WHAT YOU NEED TO DO: Print the passage of the abstract on female social defeat stress from "Background: Despite the" to "stress-induced social deficits.", word for word.

Background: Despite the twofold higher prevalence of major depressive and posttraumatic stress disorders in women compared with men, most clinical and preclinical studies have focused on male subjects. We used an ethological murine model to study several cardinal symptoms of affective disorders in the female targets of female aggression.
Methods: Intact Swiss Webster (CFW) female resident mice were housed with castrated male mice and tested for aggression toward female intruders. For 10 days, aggressive CFW female residents defeated C57BL/6J (B6) female intruders during 5-minute encounters. Measures of corticosterone, c-Fos activation in hypothalamic and limbic structures, and species-typical behaviors were collected from defeated and control females. Ketamine (20 mg/kg) was tested for its potential to reverse stress-induced social deficits.
Results: Housed with a castrated male mouse, most intact resident CFW females readily attacked unfamiliar B6 female intruders, inflicting >40 bites in a 5-minute encounter. Compared with controls, defeated B6 females exhibited elevated plasma corticosterone and increased c-Fos activation in the medial amygdala, ventral lateral septum, ventromedial hypothalamus, and hypothalamic paraventricular nucleus. Chronically defeated females also showed vigilance-like behavior and deficits in social interactions, novel object investigation, and nesting. The duration of social interactions increased 24 hours after chronically defeated female mice received a systemic dose of ketamine.
Conclusions: These findings demonstrate that CFW female mice living with male conspecifics can be used as aggressive residents in an ethological model of female social defeat stress. These novel behavioral methods will encourage further studies of sex-specific neural, physiological, and behavioral adaptations to chronic stress and the biological bases for interfemale aggression.
Keywords: Affective disorders; Aggression; Female; Ketamine; Social defeat stress; Social interaction.

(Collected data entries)
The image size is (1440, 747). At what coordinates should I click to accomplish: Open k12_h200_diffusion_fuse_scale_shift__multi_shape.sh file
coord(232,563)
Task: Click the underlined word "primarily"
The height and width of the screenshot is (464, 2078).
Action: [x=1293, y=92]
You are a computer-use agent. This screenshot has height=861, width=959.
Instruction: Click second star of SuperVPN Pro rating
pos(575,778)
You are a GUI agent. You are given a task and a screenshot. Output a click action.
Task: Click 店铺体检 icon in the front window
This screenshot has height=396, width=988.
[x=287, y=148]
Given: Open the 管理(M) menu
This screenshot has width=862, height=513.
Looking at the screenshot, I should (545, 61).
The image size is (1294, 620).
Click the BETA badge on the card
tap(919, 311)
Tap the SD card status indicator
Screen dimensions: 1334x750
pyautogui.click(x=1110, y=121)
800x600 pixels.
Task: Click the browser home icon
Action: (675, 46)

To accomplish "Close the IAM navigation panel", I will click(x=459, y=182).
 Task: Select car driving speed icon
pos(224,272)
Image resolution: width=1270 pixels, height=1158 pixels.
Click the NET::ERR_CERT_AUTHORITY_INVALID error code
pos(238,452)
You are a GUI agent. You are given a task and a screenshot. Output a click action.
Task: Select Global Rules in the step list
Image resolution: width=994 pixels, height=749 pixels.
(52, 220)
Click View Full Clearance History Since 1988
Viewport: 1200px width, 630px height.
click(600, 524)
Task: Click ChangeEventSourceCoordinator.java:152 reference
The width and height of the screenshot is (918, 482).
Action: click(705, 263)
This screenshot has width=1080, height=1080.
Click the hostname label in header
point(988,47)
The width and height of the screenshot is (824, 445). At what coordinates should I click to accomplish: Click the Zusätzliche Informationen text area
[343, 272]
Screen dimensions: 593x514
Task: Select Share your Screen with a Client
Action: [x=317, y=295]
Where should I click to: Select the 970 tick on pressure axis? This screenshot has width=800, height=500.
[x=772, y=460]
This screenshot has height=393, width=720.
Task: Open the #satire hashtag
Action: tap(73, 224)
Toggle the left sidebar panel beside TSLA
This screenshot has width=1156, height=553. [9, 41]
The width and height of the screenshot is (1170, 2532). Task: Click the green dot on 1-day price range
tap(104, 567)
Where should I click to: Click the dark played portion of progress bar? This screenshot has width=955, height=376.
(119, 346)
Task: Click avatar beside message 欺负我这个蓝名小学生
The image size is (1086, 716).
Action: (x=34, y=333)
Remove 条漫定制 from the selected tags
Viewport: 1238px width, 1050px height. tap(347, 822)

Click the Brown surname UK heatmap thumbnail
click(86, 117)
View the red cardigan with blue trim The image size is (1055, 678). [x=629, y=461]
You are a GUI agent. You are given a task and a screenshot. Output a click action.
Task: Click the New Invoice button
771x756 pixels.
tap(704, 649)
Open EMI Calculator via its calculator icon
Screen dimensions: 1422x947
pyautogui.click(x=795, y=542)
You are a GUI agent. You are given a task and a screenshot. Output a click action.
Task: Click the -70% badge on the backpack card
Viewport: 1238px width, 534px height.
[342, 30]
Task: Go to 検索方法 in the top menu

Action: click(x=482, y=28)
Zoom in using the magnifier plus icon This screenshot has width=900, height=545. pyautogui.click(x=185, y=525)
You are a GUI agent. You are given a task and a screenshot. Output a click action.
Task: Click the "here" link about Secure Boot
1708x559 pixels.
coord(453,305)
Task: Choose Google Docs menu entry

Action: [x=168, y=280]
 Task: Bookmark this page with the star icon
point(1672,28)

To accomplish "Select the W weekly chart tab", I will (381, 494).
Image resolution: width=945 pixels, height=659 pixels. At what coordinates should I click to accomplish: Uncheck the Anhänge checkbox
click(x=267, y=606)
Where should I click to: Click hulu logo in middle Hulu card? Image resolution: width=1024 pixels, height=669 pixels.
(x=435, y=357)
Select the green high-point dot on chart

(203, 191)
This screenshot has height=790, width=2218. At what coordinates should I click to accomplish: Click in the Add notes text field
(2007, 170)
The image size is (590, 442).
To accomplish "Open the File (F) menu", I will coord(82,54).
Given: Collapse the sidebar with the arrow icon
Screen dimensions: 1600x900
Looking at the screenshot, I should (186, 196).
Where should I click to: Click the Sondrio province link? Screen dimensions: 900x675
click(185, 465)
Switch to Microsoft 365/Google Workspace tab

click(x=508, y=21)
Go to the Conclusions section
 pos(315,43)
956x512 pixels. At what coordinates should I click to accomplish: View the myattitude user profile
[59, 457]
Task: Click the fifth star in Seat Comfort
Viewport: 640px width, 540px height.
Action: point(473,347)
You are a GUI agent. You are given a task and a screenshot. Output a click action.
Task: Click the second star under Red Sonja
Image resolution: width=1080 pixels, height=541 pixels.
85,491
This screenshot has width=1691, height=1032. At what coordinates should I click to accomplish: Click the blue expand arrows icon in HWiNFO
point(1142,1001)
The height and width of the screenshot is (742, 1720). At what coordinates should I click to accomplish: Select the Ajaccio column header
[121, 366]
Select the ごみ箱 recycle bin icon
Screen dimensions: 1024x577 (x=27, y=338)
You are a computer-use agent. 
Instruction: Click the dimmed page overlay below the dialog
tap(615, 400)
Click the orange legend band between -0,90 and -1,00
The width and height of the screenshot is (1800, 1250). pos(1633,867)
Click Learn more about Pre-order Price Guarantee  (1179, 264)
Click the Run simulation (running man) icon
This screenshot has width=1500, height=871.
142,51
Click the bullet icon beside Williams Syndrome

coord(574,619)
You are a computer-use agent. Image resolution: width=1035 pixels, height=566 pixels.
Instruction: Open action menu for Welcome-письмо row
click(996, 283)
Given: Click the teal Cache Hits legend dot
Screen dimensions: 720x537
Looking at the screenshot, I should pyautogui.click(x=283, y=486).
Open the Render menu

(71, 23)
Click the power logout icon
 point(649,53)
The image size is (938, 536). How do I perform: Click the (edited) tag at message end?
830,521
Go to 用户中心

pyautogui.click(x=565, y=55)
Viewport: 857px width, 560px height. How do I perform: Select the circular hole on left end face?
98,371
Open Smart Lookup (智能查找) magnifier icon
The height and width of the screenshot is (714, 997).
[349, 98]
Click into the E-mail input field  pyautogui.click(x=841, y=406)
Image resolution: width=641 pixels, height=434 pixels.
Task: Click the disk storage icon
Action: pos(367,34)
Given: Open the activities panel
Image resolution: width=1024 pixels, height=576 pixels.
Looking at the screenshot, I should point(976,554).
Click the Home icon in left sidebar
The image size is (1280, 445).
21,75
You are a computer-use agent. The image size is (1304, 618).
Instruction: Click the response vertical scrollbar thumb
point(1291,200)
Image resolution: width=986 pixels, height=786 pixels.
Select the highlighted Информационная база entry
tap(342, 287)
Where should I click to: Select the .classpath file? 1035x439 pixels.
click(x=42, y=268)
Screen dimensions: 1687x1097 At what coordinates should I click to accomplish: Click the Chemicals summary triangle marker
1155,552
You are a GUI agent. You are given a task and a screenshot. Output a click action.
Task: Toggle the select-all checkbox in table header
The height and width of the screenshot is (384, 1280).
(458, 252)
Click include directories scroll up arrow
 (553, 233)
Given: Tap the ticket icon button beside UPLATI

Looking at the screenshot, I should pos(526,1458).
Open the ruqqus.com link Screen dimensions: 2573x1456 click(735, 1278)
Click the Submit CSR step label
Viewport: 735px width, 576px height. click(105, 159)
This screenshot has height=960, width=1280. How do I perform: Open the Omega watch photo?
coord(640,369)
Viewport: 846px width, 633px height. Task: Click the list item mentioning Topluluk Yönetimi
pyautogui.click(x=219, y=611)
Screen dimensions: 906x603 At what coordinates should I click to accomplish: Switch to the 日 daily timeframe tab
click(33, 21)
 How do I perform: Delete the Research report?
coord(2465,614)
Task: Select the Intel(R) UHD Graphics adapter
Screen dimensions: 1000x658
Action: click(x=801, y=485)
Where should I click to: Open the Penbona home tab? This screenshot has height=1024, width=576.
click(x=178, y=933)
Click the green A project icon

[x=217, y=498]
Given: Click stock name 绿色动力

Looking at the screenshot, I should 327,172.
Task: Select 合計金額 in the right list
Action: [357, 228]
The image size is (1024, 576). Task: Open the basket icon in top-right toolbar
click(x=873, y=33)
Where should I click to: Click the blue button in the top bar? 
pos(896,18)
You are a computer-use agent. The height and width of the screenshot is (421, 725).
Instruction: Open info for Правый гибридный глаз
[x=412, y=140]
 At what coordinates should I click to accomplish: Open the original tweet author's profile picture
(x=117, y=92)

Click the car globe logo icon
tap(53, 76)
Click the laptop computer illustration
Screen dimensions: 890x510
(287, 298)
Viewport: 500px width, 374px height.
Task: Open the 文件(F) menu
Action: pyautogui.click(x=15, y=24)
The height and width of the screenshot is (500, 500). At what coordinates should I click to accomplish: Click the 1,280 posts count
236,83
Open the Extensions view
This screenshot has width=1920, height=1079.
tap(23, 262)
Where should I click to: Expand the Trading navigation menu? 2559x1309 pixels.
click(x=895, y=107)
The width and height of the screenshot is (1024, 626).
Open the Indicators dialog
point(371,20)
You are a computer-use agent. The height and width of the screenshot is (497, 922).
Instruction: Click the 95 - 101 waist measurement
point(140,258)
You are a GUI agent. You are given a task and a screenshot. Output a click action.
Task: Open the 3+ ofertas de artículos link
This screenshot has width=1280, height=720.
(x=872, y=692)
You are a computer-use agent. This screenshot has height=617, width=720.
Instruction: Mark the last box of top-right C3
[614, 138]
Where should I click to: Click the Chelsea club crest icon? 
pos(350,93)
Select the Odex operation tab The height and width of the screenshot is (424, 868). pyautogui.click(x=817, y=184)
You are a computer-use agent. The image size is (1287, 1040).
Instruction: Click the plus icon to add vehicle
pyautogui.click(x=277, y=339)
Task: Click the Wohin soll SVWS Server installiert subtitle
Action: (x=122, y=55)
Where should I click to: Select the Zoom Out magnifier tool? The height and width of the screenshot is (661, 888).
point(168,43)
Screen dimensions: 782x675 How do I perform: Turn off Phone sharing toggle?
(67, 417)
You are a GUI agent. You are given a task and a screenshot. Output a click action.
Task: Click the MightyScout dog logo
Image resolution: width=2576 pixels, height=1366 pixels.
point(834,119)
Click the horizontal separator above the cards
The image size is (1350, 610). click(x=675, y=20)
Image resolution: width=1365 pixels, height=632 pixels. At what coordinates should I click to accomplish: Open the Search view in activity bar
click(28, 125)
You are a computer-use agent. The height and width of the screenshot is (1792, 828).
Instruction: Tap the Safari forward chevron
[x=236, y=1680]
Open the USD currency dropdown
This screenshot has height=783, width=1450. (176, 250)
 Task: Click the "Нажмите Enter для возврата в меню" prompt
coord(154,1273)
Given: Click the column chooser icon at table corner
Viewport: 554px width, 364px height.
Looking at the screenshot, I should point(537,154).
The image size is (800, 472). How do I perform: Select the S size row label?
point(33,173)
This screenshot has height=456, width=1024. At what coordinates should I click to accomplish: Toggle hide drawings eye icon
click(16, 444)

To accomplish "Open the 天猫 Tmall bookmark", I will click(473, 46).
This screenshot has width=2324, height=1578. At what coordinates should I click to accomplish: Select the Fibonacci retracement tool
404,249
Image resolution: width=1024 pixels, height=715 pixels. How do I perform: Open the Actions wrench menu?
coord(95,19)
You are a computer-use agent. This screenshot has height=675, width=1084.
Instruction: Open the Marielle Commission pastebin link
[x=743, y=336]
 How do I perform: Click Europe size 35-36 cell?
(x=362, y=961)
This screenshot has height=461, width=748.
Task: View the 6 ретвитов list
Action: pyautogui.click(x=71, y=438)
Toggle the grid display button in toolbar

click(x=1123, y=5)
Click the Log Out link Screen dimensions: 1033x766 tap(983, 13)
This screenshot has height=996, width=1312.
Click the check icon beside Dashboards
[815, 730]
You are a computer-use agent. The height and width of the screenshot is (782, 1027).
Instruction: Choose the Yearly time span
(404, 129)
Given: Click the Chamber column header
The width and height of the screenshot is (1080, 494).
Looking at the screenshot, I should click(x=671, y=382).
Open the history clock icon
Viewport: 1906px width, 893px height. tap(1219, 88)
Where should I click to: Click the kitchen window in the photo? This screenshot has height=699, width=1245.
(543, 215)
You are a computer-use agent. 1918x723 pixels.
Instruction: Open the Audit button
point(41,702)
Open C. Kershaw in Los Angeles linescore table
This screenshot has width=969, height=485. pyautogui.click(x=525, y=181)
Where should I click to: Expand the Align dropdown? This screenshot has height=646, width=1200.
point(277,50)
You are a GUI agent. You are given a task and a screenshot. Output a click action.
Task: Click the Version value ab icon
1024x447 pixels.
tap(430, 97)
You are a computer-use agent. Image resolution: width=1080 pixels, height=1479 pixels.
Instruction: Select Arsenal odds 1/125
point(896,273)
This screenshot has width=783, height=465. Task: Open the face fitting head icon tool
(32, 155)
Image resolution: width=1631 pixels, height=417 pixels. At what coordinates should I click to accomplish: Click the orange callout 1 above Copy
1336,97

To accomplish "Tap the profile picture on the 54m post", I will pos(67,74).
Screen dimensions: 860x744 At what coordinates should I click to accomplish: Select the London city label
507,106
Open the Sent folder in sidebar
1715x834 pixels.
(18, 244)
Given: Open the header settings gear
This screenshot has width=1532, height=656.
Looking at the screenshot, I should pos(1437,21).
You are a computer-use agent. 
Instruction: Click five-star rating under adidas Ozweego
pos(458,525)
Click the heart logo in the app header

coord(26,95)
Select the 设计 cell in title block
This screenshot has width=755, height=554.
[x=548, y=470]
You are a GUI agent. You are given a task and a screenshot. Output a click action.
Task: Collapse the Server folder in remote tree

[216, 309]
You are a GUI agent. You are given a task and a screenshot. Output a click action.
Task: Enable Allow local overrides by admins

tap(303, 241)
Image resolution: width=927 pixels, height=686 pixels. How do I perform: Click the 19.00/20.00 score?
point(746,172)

ANSWER FOR THE TASK:
Background: Despite the twofold higher prevalence of major depressive and posttraumatic stress disorders in women compared with men, most clinical and preclinical studies have focused on male subjects. We used an ethological murine model to study several cardinal symptoms of affective disorders in the female targets of female aggression.
Methods: Intact Swiss Webster (CFW) female resident mice were housed with castrated male mice and tested for aggression toward female intruders. For 10 days, aggressive CFW female residents defeated C57BL/6J (B6) female intruders during 5-minute encounters. Measures of corticosterone, c-Fos activation in hypothalamic and limbic structures, and species-typical behaviors were collected from defeated and control females. Ketamine (20 mg/kg) was tested for its potential to reverse stress-induced social deficits.